BERLIN — Perdebatan sengit mengenai pelonggaran jam buka toko pada hari Minggu kembali membara di Jerman pada tahun 2026, memecah belah koalisi politik Union. Fraksi pekerja dalam aliansi konservatif ini secara tegas menentang usulan perluasan jam operasional, sementara perwakilan sektor ekonomi mendesak fleksibilitas lebih besar demi pertumbuhan dan daya saing. Konflik internal ini menyoroti benturan fundamental antara kepentingan bisnis dan perlindungan hak-hak buruh.
Para pemangku kepentingan ekonomi berargumen bahwa regulasi jam buka toko yang lebih longgar dapat memberikan dorongan signifikan bagi perekonomian. Mereka mengklaim bahwa dengan memungkinkan toko beroperasi lebih lama pada hari Minggu, sektor ritel dapat menarik lebih banyak konsumen, terutama turis, serta menciptakan peluang kerja tambahan. Perusahaan-perusahaan besar, khususnya, melihat ini sebagai langkah krusial untuk bersaing dengan pasar daring dan negara-negara tetangga dengan jam buka yang lebih fleksibel.
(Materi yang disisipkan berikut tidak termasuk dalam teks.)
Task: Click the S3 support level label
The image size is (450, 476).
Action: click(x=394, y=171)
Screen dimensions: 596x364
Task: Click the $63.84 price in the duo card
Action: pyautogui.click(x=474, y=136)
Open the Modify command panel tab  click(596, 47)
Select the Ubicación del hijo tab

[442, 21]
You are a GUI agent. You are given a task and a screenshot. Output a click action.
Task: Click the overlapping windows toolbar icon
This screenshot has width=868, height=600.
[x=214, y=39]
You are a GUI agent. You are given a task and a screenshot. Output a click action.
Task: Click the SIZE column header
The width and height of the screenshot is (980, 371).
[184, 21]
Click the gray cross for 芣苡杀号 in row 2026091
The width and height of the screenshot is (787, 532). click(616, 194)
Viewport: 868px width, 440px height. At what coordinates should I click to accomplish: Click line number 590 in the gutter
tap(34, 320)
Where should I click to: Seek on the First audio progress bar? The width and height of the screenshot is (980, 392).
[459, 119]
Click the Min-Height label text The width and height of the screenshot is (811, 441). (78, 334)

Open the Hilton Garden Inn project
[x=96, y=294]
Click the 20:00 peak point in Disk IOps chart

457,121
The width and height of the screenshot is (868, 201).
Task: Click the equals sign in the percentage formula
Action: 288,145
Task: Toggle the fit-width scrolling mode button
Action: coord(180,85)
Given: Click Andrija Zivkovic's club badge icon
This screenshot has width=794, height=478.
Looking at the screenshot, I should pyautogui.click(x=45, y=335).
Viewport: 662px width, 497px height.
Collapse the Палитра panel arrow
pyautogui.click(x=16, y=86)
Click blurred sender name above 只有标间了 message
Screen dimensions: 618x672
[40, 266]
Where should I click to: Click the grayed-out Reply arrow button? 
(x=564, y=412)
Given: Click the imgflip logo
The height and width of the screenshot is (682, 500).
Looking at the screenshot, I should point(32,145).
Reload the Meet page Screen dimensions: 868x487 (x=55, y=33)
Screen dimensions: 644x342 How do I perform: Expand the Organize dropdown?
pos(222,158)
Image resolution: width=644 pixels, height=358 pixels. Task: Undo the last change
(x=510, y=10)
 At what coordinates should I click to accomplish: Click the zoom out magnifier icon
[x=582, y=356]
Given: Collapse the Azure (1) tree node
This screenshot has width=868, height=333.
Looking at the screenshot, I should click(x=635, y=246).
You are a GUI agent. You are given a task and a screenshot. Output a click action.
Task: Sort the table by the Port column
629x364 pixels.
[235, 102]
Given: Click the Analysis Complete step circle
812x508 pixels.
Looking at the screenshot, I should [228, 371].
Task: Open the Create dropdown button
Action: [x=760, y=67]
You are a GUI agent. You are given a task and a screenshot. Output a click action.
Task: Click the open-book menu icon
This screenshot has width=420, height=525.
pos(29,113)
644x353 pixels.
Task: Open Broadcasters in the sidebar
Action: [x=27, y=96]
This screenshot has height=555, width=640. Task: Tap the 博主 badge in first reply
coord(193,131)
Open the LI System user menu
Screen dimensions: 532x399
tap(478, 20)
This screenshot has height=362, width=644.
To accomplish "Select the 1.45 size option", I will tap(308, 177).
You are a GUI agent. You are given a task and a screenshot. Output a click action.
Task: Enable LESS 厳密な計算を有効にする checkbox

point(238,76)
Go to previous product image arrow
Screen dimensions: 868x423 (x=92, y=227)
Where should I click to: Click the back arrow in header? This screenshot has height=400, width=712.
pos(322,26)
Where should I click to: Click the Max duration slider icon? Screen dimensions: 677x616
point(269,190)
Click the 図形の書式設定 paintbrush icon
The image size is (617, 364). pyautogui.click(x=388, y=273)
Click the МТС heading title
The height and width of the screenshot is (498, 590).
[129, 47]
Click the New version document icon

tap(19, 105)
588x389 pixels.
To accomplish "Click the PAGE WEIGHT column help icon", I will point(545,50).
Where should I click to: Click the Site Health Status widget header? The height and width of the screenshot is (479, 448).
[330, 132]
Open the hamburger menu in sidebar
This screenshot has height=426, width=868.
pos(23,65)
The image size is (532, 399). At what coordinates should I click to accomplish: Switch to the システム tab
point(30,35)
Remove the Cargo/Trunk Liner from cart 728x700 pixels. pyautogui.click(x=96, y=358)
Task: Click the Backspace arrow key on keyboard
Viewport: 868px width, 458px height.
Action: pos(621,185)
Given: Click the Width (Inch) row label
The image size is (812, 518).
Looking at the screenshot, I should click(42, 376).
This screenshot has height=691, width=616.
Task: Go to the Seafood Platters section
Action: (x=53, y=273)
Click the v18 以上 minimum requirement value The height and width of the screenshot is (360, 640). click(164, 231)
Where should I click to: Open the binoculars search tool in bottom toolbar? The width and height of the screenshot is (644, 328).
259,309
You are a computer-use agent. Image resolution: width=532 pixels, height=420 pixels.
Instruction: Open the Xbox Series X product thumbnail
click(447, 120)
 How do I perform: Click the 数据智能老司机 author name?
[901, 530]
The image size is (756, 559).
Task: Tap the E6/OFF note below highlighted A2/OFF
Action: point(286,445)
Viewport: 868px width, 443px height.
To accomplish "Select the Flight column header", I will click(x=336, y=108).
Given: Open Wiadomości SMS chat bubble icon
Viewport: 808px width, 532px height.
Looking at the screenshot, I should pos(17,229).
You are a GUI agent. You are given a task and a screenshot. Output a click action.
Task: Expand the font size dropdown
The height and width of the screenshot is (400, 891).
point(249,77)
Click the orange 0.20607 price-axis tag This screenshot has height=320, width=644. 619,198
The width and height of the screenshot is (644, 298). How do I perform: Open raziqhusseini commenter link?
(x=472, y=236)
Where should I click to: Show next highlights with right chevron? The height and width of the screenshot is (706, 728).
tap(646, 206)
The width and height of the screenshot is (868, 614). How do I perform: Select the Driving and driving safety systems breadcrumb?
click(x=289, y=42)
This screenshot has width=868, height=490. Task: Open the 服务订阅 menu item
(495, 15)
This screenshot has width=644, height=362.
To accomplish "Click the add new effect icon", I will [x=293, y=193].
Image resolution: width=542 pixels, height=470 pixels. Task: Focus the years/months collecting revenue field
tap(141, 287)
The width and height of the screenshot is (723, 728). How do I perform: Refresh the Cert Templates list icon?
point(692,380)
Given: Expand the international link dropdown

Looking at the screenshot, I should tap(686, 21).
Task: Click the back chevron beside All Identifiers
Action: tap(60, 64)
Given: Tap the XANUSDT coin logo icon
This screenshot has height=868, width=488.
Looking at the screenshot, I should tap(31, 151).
Namun, fraksi pekerja di Union menanggapi dengan peringatan keras, menyebutnya sebagai "penghapusan perlahan hari Minggu sebagai hari istirahat". Mereka berpendapat bahwa Minggu memiliki nilai sosial dan budaya yang mendalam, memberikan kesempatan bagi keluarga untuk berkumpul, beristirahat, dan menjalankan kegiatan keagamaan atau rekreasi tanpa tekanan pekerjaan. Pelonggaran aturan, menurut mereka, akan mengikis keseimbangan kehidupan kerja dan merugikan jutaan karyawan ritel.
Sejarah Hari Minggu sebagai hari istirahat di Jerman memiliki akar yang kuat, tertanam dalam tradisi Kristen dan dilindungi oleh konstitusi. Undang-undang mengatur bahwa hari Minggu dan hari libur nasional adalah hari istirahat dari pekerjaan, dengan pengecualian terbatas untuk sektor-sektor esensial seperti rumah sakit, transportasi, atau layanan darurat.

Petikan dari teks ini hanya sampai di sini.